Paths of the Righteous: An inspiring book about eight righteous heroes

Ari Mittleman’s magnificent “Stories of Heroism, Humanity and Hope,” the author’s subtitle, leave one feeling both inspired and humbled.

 Paths of the Righteous (photo credit: Courtesy)
Paths of the Righteous
(photo credit: Courtesy)
Jerusalem Report logo small (credit: JPOST STAFF)Jerusalem Report logo small (credit: JPOST STAFF)

King Solomon wrote: “The path of the righteous is like the light of dawn; it shines ever brighter until the day is perfect.”

“The path of the righteous is like the light of dawn; it shines ever brighter until the day is perfect.”

King Solomon

Abraham Foxman, former national director of the ADL, writes: “Jewish tradition teaches us that the world exists because of 36 righteous human beings whom we do not necessarily know. Ari Mittleman reveals eight of those non-Jews who are righteous. Read Paths of the Righteous to be inspired.”

This is an understatement. Mittleman’s magnificent “Stories of Heroism, Humanity and Hope,” the author’s subtitle, leave one feeling both inspired and humbled.
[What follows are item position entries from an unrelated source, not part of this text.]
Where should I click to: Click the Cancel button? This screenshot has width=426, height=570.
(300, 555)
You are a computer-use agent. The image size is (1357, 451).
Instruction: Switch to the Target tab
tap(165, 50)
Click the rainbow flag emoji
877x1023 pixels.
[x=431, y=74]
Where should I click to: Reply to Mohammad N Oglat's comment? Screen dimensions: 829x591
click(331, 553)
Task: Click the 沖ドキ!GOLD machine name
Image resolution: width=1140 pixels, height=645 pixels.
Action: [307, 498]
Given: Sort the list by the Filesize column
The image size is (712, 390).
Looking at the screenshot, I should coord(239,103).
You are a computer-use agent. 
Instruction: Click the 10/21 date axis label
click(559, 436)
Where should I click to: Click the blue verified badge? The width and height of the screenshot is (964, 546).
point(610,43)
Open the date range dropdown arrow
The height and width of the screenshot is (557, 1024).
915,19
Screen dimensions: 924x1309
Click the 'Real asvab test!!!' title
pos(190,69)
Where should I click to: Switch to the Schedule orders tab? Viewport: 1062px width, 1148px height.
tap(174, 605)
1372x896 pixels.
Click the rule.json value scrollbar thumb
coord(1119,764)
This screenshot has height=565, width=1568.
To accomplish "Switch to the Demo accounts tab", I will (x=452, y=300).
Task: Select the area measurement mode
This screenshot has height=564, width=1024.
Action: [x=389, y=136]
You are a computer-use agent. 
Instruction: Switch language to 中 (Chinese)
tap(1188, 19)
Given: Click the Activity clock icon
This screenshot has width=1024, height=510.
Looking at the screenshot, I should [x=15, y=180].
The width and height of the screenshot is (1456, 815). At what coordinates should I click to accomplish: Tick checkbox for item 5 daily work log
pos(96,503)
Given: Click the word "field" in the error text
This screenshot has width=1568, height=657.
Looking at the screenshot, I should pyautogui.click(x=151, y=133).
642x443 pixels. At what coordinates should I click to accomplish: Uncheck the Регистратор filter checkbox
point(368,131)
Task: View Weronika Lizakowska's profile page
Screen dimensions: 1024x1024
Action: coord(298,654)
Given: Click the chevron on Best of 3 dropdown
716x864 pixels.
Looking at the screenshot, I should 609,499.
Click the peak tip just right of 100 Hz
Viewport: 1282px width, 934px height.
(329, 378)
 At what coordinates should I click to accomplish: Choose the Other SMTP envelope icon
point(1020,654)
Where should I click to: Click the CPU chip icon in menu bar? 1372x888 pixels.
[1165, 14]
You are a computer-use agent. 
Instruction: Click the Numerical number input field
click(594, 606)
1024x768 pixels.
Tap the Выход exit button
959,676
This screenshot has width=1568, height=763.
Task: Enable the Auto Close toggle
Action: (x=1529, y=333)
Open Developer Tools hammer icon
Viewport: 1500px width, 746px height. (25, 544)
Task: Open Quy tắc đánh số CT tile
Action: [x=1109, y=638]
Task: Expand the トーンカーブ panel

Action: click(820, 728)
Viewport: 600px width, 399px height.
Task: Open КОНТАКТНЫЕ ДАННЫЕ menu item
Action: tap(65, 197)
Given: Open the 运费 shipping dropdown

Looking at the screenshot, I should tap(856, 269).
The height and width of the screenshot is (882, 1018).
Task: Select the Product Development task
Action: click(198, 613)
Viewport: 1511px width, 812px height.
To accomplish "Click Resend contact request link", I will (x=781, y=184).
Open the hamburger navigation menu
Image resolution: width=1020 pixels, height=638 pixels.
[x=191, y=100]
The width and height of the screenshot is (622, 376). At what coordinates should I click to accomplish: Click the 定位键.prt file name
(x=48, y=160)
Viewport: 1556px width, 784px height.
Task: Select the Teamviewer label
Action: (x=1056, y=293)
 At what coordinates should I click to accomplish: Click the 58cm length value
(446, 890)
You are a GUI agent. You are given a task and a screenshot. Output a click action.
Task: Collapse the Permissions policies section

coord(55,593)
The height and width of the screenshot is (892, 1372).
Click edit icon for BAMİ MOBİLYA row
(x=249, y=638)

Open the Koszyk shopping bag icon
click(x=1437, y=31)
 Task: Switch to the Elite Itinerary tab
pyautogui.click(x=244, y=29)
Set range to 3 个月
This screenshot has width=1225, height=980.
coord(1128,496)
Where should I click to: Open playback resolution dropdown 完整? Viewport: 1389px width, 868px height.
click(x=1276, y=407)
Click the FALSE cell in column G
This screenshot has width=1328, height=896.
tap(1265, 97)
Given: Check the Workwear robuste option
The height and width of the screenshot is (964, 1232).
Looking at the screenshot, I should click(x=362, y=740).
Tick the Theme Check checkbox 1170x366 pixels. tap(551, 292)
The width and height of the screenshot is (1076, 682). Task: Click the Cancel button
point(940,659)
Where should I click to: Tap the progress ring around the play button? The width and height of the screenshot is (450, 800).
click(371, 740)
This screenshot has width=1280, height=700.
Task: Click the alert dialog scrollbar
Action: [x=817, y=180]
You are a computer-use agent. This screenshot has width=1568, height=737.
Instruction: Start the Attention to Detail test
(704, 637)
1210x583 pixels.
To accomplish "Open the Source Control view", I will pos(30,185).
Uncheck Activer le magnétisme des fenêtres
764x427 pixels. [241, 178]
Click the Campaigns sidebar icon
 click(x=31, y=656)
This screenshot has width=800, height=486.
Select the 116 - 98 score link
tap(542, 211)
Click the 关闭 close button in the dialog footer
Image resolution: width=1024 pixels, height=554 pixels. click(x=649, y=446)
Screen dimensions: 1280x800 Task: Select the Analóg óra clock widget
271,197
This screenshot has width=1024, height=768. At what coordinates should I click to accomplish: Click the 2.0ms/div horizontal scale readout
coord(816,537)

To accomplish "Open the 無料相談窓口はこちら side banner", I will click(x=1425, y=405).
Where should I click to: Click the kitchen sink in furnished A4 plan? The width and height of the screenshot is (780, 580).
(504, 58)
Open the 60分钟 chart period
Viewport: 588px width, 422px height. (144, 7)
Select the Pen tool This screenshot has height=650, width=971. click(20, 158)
Ari Mittleman learned from his late mother that the six most powerful words in the English language are, “Let me tell you a story.’’ He followed her advice well, capturing in compelling stories eight exceptional non-Jewish figures motivated by their love for Israel and the Jewish community: four men and four women, black, white and Latino, from different generations and continents who have traveled their own unique paths. Among them are a volunteer firefighter from Florida who helped put out devastating blazes in Israel sparked by Hamas terrorists from Gaza, a Guatemalan evangelist who with her brother led the campaign to relocate her country’s embassy from Tel Aviv to Jerusalem, and a black South African who campaigns tirelessly against the BDS movement.

His protagonists never settle for complacency or compromise, expediency or passive indifference, but challenge those around them (and the reader) to be proactive and truly inspirational, serving as lights during times of darkness, and providing a blueprint for what it means to pursue a righteous path.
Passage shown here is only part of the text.